Bavencio Fails to Increase Survival of Advanced Gastric Cancer Patients in Phase 3 Trial

Bavencio Fails to Increase Survival of Advanced Gastric Cancer Patients in Phase 3 Trial

Bavencio (avelumab) failed to increase overall survival of unresectable, recurrent, or metastatic gastric or gastroesophageal junction (GEJ) adenocarcinoma patients in a Phase 3 trial, Merck KGaA and Pfizer announced.

The JAVELIN Gastric 300 trial (NCT02625623) included patients whose disease progressed following two prior therapies and compared Bavencio with physician’s choice chemotherapy as a third-line treatment.

“Gastric cancer in the third-line setting is a particularly hard-to-treat and heterogeneous disease, and importantly, this was the first trial conducted with a checkpoint inhibitor compared to an active chemotherapy comparator rather than placebo in a global patient population,” Luciano Rossetti, MD, executive vice president of global head of research and development at the Biopharma business of Merck KGaA, said in a press release.

Bavencio is an antibody that blocks PD-L1, a protein that is often produced by cancer cells to escape the body’s immune system. Like other immune checkpoint blocker, the drug works by boosting the immune system’s ability to recognize and eliminate cancer cells.

JAVELIN Gastric 300 is an open-label clinical study designed to evaluate whether Bavencio was better than chemotherapy at improving the survival of patients with advanced gastric and GEJ cancer who had failed two prior therapies.

Usually, PD-L1 levels are used to predict if a patient will respond PD-1/PD-L1 inhibitors, and trials only include a subset of patients with high PD-L1 levels who are likely to respond. In this trial, however, participants were included regardless of their PD-L1 status.

The study included 371 patients with unresectable, recurrent or metastatic gastric or GEJ adenocarcinoma, enrolled in 147 sites across Asia, Australia, Europe, and America.

Participants were randomized to receive Bavencio plus best supportive care or chemotherapy – Taxol (paclitaxel) or Camptosar (irinotecan) – plus best supportive care.

While the trial failed to meet its primary outcome of superior survival, researchers will continue to analyze the data to determine if any of the secondary endpoints – progression-free survival, best overall response, and quality of life measures – were met.

The safety profile of Bavencio was consistent with previous reports from other studies included in the JAVELIN clinical development program.

The data will be submitted for presentations at upcoming medical meetings.

“Data from this study will provide valuable information for physicians treating this late stage disease,” Rossetti said. “We remain committed to our ongoing gastric cancer program with avelumab [Bavencio] including the JAVELIN Gastric 100 study [NCT02625610] in the first-line switch maintenance setting.”

The U.S. Food and Drug Administration has approved the use of Bavencio for the treatment of patients with locally advanced or metastatic urothelial carcinoma who have failed to respond to platinum-containing chemotherapy, and for the treatment of metastatic Merkel cell carcinoma.

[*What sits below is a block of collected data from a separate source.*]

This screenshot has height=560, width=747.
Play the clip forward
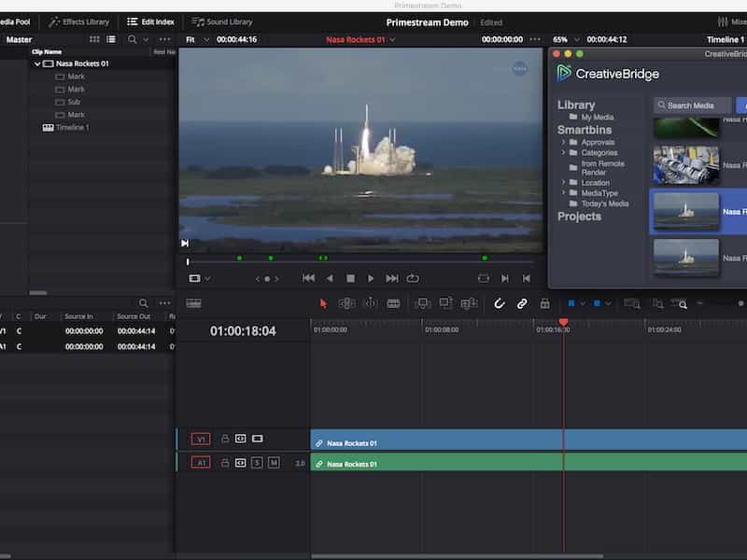pyautogui.click(x=371, y=278)
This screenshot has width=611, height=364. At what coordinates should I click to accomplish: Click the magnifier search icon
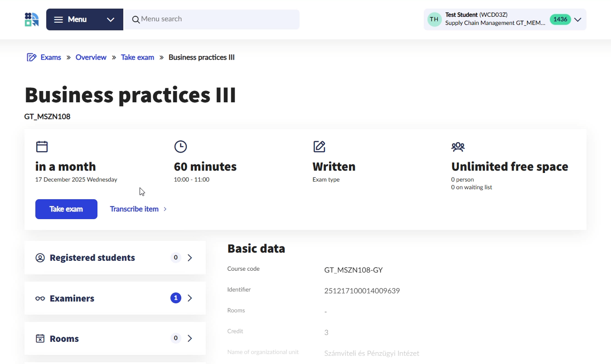pyautogui.click(x=136, y=19)
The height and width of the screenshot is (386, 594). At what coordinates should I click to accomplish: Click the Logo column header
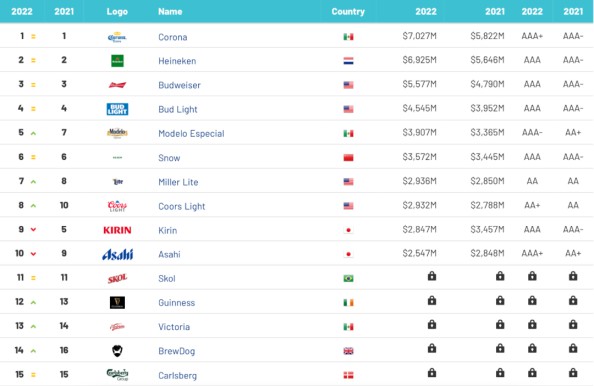point(117,11)
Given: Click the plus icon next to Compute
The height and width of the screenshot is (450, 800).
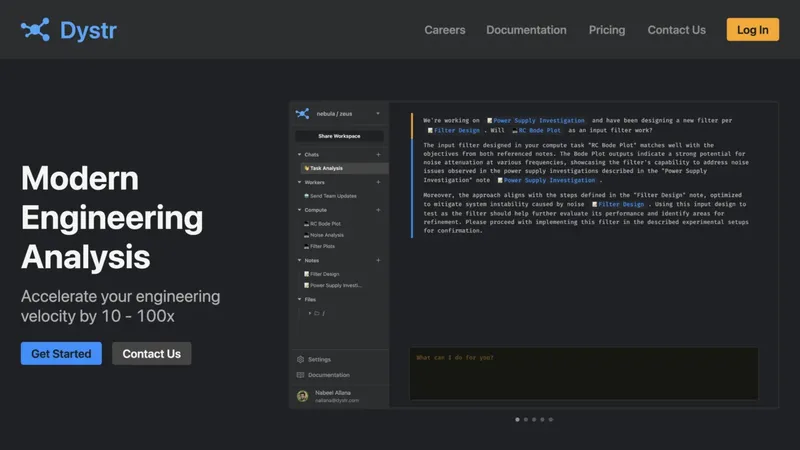Looking at the screenshot, I should pos(378,210).
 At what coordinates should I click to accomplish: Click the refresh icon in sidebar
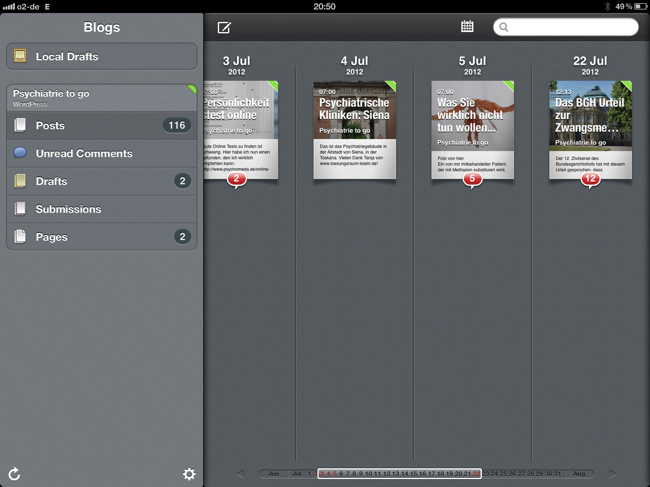point(14,473)
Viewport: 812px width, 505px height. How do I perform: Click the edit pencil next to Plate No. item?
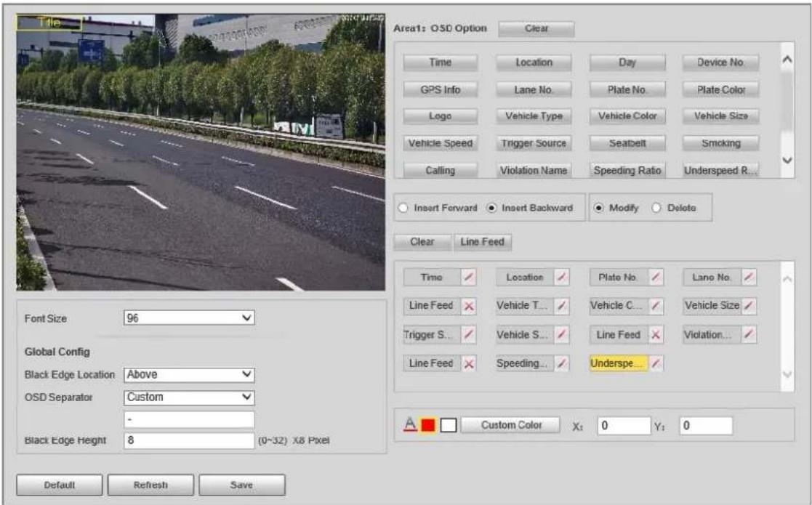[x=656, y=278]
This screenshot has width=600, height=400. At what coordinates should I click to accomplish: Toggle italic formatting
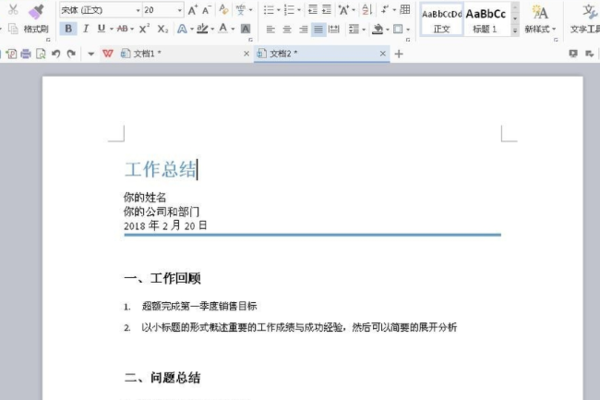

Bavencio was also the first immunotherapy approved in Europe to treat adult patients with aggressive metastatic Merkel cell carcinoma.

“With approvals for two cancers in 2017, our companies have made tremendous progress with avelumab on behalf of patients this year, and we are confident that our broad clinical development program in both monotherapy and combinations across a range of cancers will continue to bring new potential treatment options to patients,” said Chris Boshoff, MD and PhD, senior vice president and head of immuno-oncology, early development and translational oncology, Pfizer Global Product Development.